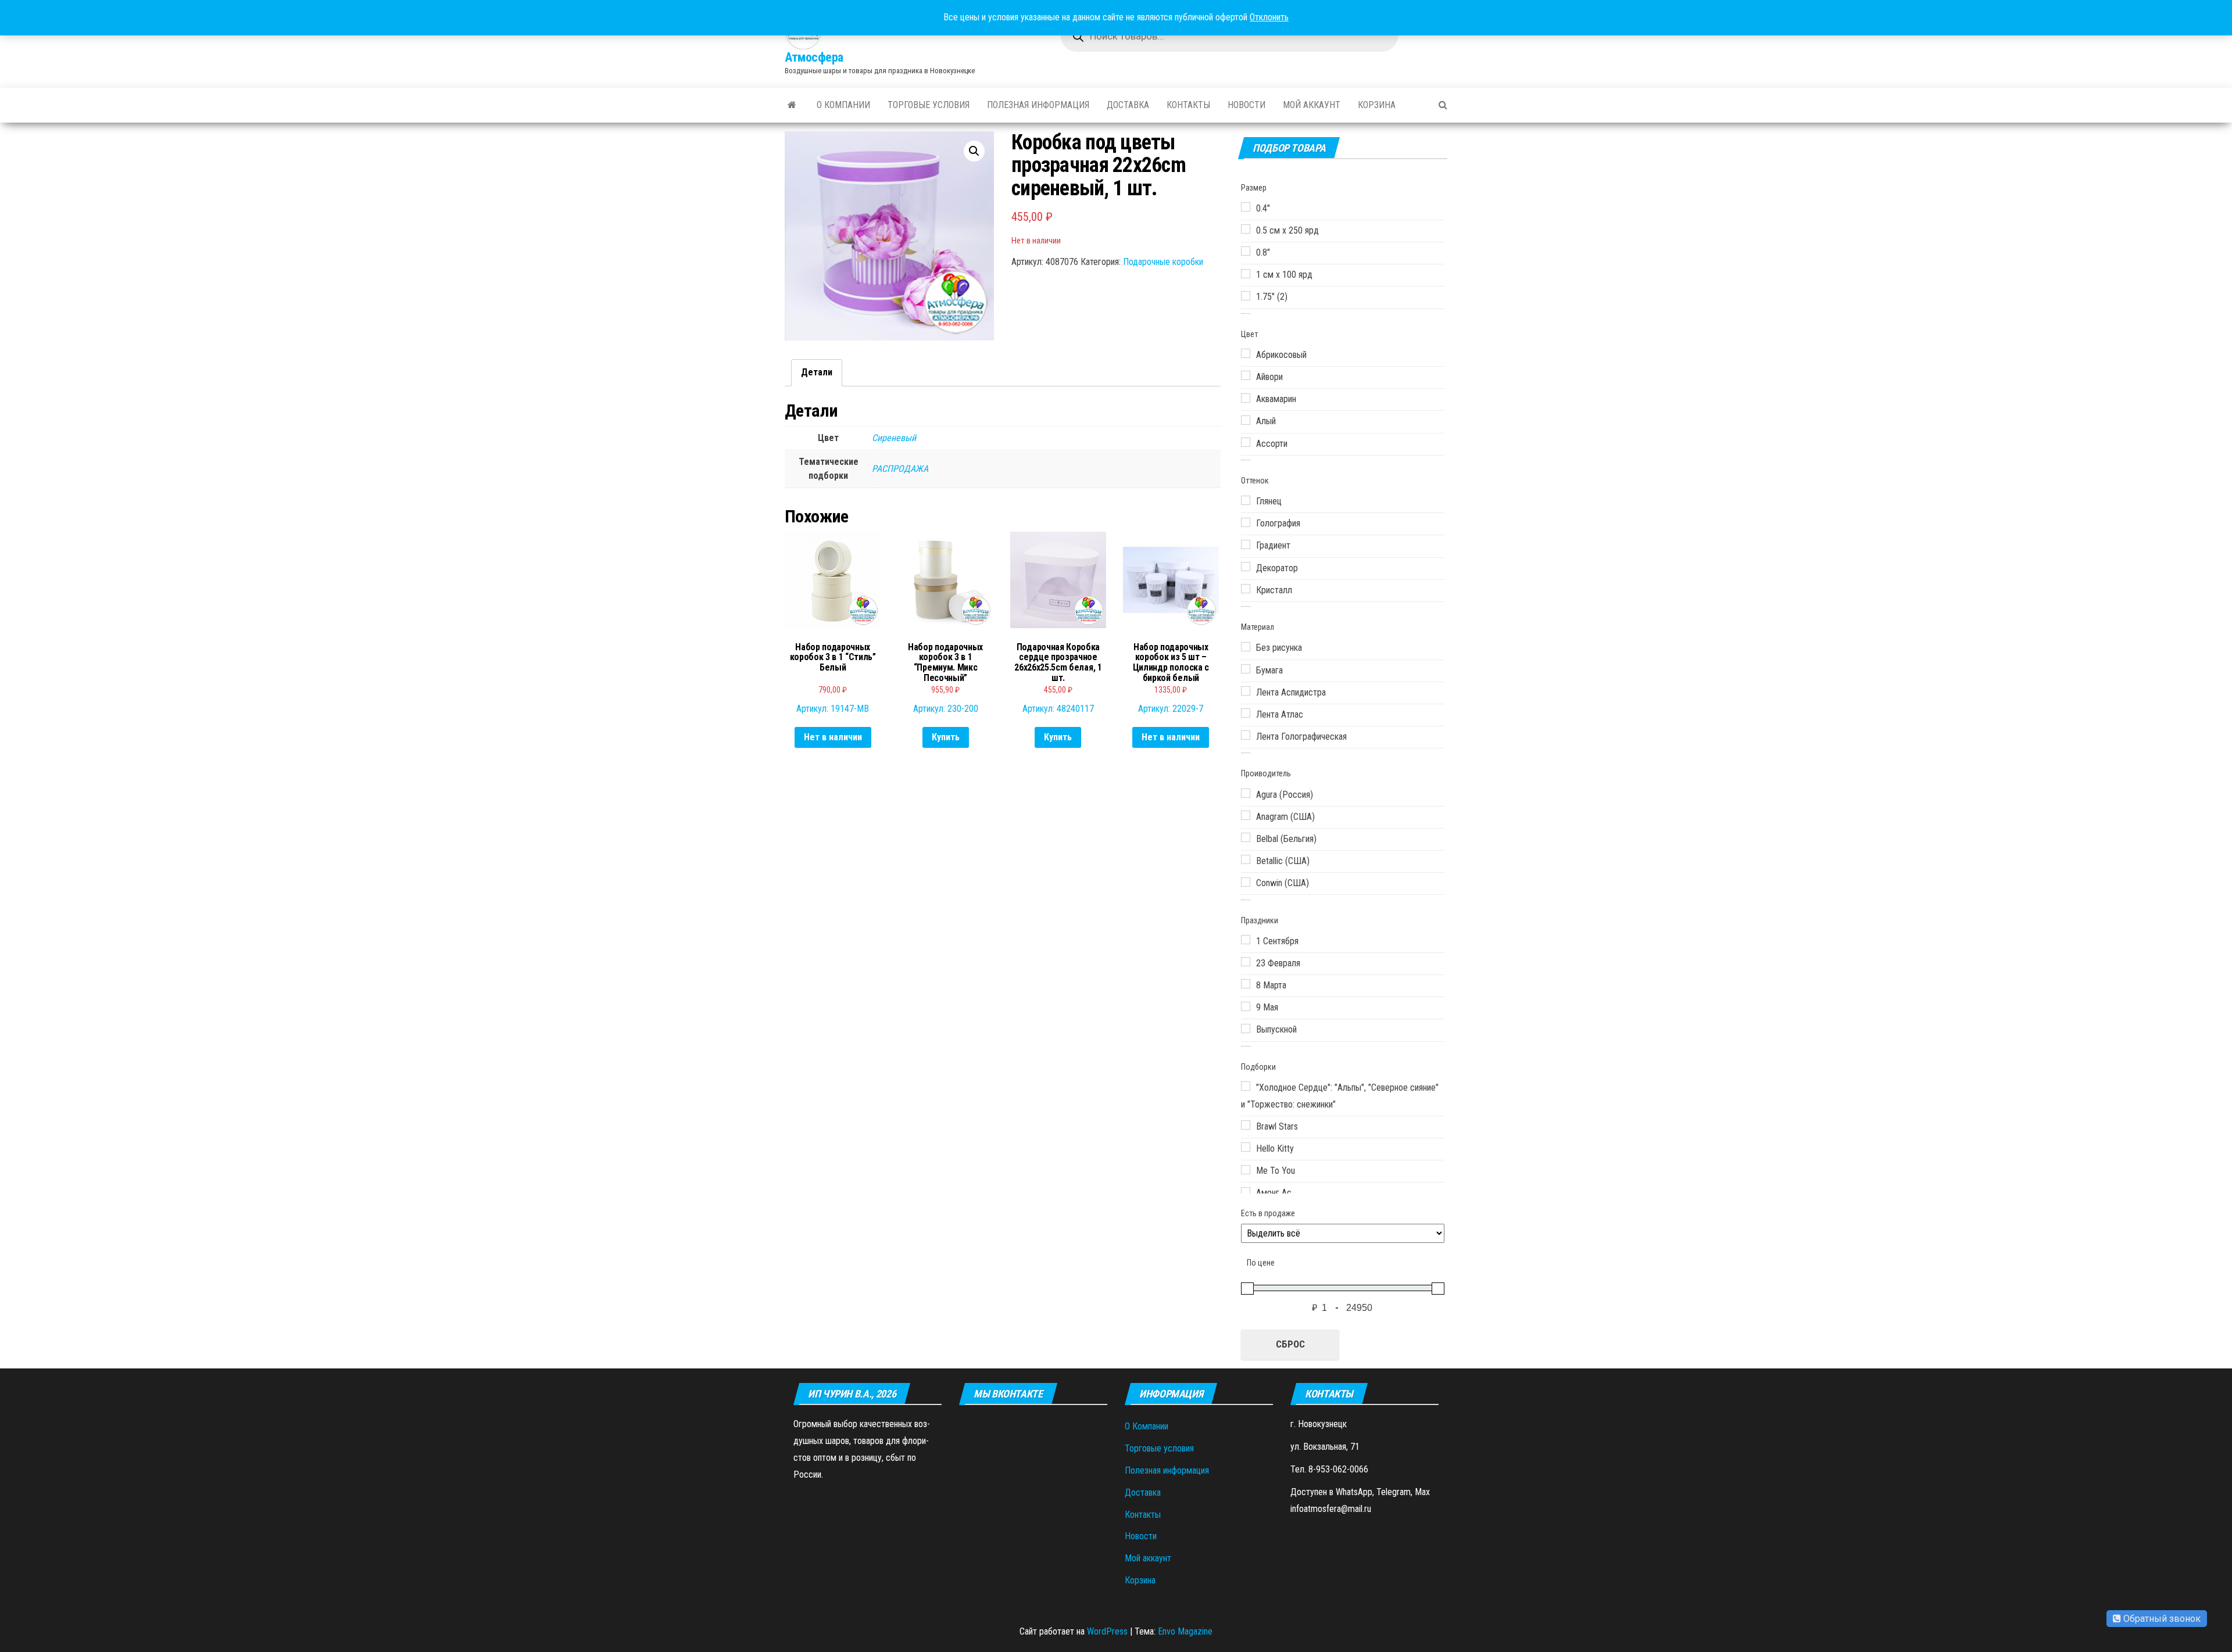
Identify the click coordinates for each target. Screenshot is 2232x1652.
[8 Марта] (1245, 983)
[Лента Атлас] (1245, 713)
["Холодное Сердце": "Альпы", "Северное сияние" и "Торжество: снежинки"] (1245, 1086)
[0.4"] (1245, 207)
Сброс (1290, 1344)
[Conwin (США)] (1245, 882)
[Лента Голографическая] (1245, 735)
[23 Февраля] (1245, 961)
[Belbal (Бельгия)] (1245, 837)
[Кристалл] (1245, 588)
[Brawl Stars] (1245, 1125)
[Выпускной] (1245, 1028)
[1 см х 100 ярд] (1245, 273)
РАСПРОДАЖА (900, 468)
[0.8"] (1245, 251)
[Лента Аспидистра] (1245, 691)
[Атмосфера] (792, 105)
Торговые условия (929, 104)
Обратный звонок (2161, 1618)
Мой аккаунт (1311, 104)
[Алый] (1245, 420)
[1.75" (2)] (1245, 295)
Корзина (1377, 104)
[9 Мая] (1245, 1006)
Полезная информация (1038, 104)
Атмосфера (814, 57)
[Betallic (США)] (1245, 859)
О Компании (843, 104)
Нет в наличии (833, 737)
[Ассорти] (1245, 442)
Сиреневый (894, 437)
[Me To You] (1245, 1169)
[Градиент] (1245, 544)
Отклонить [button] (1269, 17)
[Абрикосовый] (1245, 353)
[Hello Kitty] (1245, 1147)
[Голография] (1245, 522)
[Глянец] (1245, 500)
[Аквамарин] (1245, 398)
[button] (974, 151)
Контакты (1188, 104)
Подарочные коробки (1163, 261)
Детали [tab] (816, 372)
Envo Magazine (1185, 1631)
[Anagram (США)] (1245, 815)
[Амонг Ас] (1245, 1191)
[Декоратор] (1245, 566)
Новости (1246, 104)
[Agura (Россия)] (1245, 793)
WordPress (1107, 1631)
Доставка (1128, 104)
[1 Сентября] (1245, 939)
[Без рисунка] (1245, 646)
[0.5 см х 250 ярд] (1245, 229)
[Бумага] (1245, 668)
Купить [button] (946, 737)
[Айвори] (1245, 375)
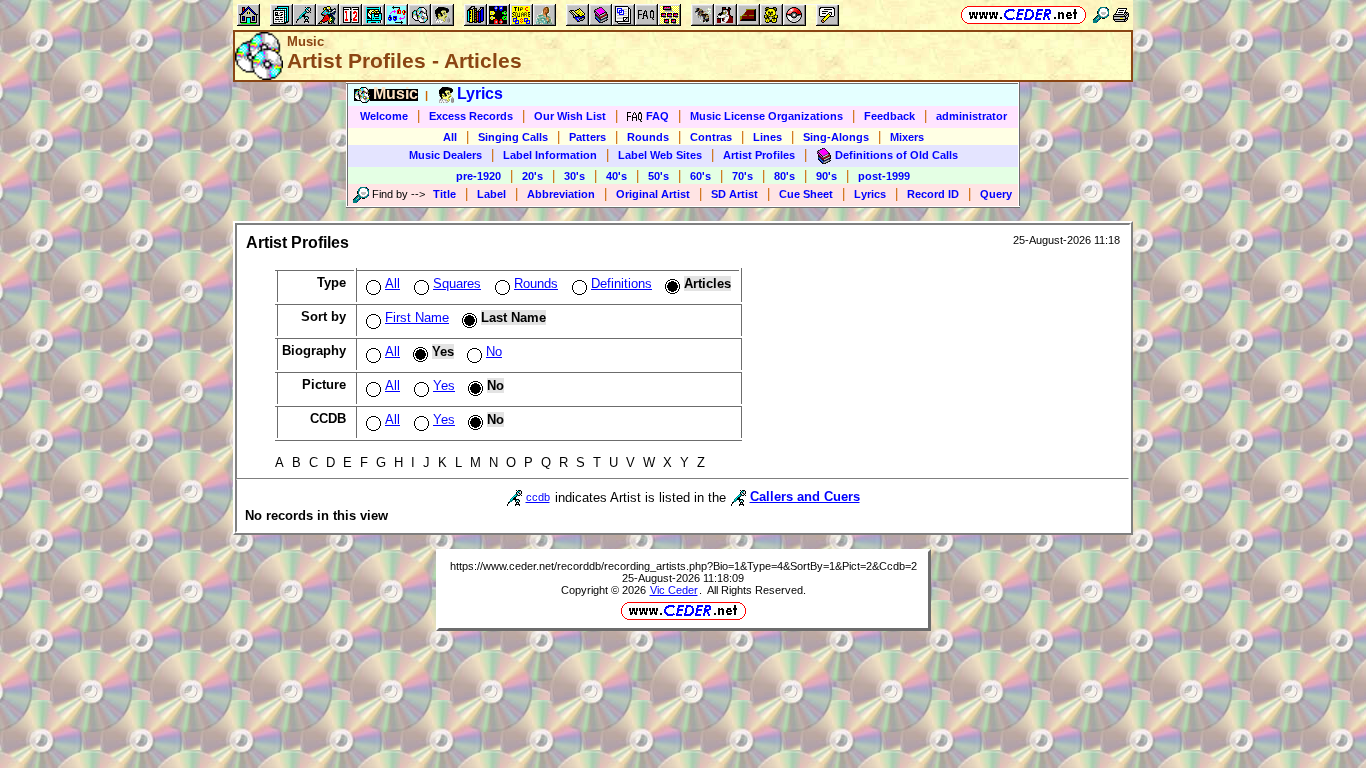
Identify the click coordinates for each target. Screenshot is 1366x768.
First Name (417, 317)
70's (742, 176)
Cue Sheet (806, 194)
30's (574, 176)
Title (444, 194)
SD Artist (734, 194)
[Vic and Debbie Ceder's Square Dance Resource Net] (1023, 14)
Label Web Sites (660, 155)
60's (700, 176)
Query (996, 194)
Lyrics (870, 194)
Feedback (889, 116)
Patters (587, 137)
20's (532, 176)
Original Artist (653, 194)
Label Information (550, 155)
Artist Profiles (759, 155)
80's (784, 176)
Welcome (384, 116)
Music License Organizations (766, 116)
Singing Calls (513, 137)
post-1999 (884, 176)
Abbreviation (561, 194)
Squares (457, 283)
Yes (444, 385)
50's (658, 176)
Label (491, 194)
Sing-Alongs (836, 137)
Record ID (933, 194)
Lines (767, 137)
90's (826, 176)
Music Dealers (445, 155)
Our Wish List (570, 116)
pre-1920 (478, 176)
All (450, 137)
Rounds (648, 137)
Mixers (907, 137)
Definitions (621, 283)
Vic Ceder (674, 590)
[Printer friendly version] (1121, 14)
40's (616, 176)
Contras (711, 137)
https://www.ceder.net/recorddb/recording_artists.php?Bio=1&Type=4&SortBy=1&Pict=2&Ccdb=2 (683, 566)
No (494, 351)
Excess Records (471, 116)
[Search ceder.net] (1101, 14)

What the exercise asks
All lines of the material that contain the word "target" should be listed.

Response to this exercise
Identify the click coordinates for each target. Screenshot is 2232x1652.
Identify the click coordinates for each target. Screenshot is 1366x768.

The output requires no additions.